恋ヶ浜から県民の浜までをあるき、古代の製塩技術を考える

西泊公園に別れを告げ、山道をくだってゆくと日本渚百選に選ばれる恋ヶ浜というまことに情緒ある名前の浜にたどりつく。この恋ヶ浜は、白い渚と青い松につつまれるキャンプ場として美しく整備されている。夏場は当然のように賑わうが、魚釣りのスポットとしても有名であることから、年間を通じて、各地から訪れる釣り人たちで賑わう。

恋ヶ浜から黒鼻という岬にむかってあるいてゆくと間もなく、日本の渚百選に選ばれているばかりでなく、日本の海水浴場五十五選に選ばれる見事な白浜の海水浴場である県民の浜がある。夏休みともなると、美しい砂浜と透明度の高い海水を求める海水浴客が日本全国から集まり、大変な賑わいをみせる。

また、県民の浜海水浴場周辺には、リゾートホテル輝きの館やコテージかまがりといった宿泊施設から温泉施設、プール、テニスコート、芝生グランド、体育館、イベントホール、海と島の工作展示館、広島県で最大級のマクストフ望遠鏡を備える天体観測館などがあり、一大リゾート拠点の様相を呈している。

この県民の浜は、昭和五十九年(1948年)に造成されたものであるが、この造成工事中に古墳時代の製塩土器が発見されている。
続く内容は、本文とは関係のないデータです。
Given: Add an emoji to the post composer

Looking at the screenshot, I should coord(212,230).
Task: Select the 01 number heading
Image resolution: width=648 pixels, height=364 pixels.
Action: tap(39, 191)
この製塩土器の発見に伴い、その製塩方法が研究されることとなったが、十年以上の歳月をかけてようやく藻塩の製法が確立された。

これは、海水に浸したホンダワラ(海藻)を乾燥させ、再度海水に浸して乾燥させるといった工程を繰り返して塩分濃度を高めたかん水をつくり、土器で煮詰めて塩を採るというものである。この古代土器製塩方法は考古学会からも認められ、全国からの注目を集めた。
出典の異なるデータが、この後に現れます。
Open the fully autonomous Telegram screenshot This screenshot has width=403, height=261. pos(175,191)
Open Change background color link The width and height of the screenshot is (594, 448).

県民の浜に隣接して、製塩遺跡の復元模型や製塩土器などが展示されている古代製塩遺跡復元展示館や古代の塩づくりを実体験できる海人の館がある。ここで販売されている「海人の藻塩」はまことに旨い。普通の塩と異なり、海藻の色彩である茶褐色を帯びており、白身魚や貝、蛸、イカの刺身、天 ぷらなどにそのままつけて食しても旨く、冷奴などに醤油のかわりに使用してもまことに美味である。

海人の藻塩には、通常の藻塩のほかに柚子塩、抹茶塩、ハーブ塩、胡麻塩、胡椒塩がある。いずれの塩もまことに美味であるばかりでなく、遥か千五百年以上の昔よりこの地域に暮らしてきた私たちの先人たちが生き抜くために考案した製法に基づいてつくられる塩であることから、悠久の歴史という ものを食感を通じて感じることができるのである。古代の製塩方法そのものに対する研究を重ね、実体験できる施設を整備して次世代に伝えていこうとする意識の大切さをあらためて認識することができた。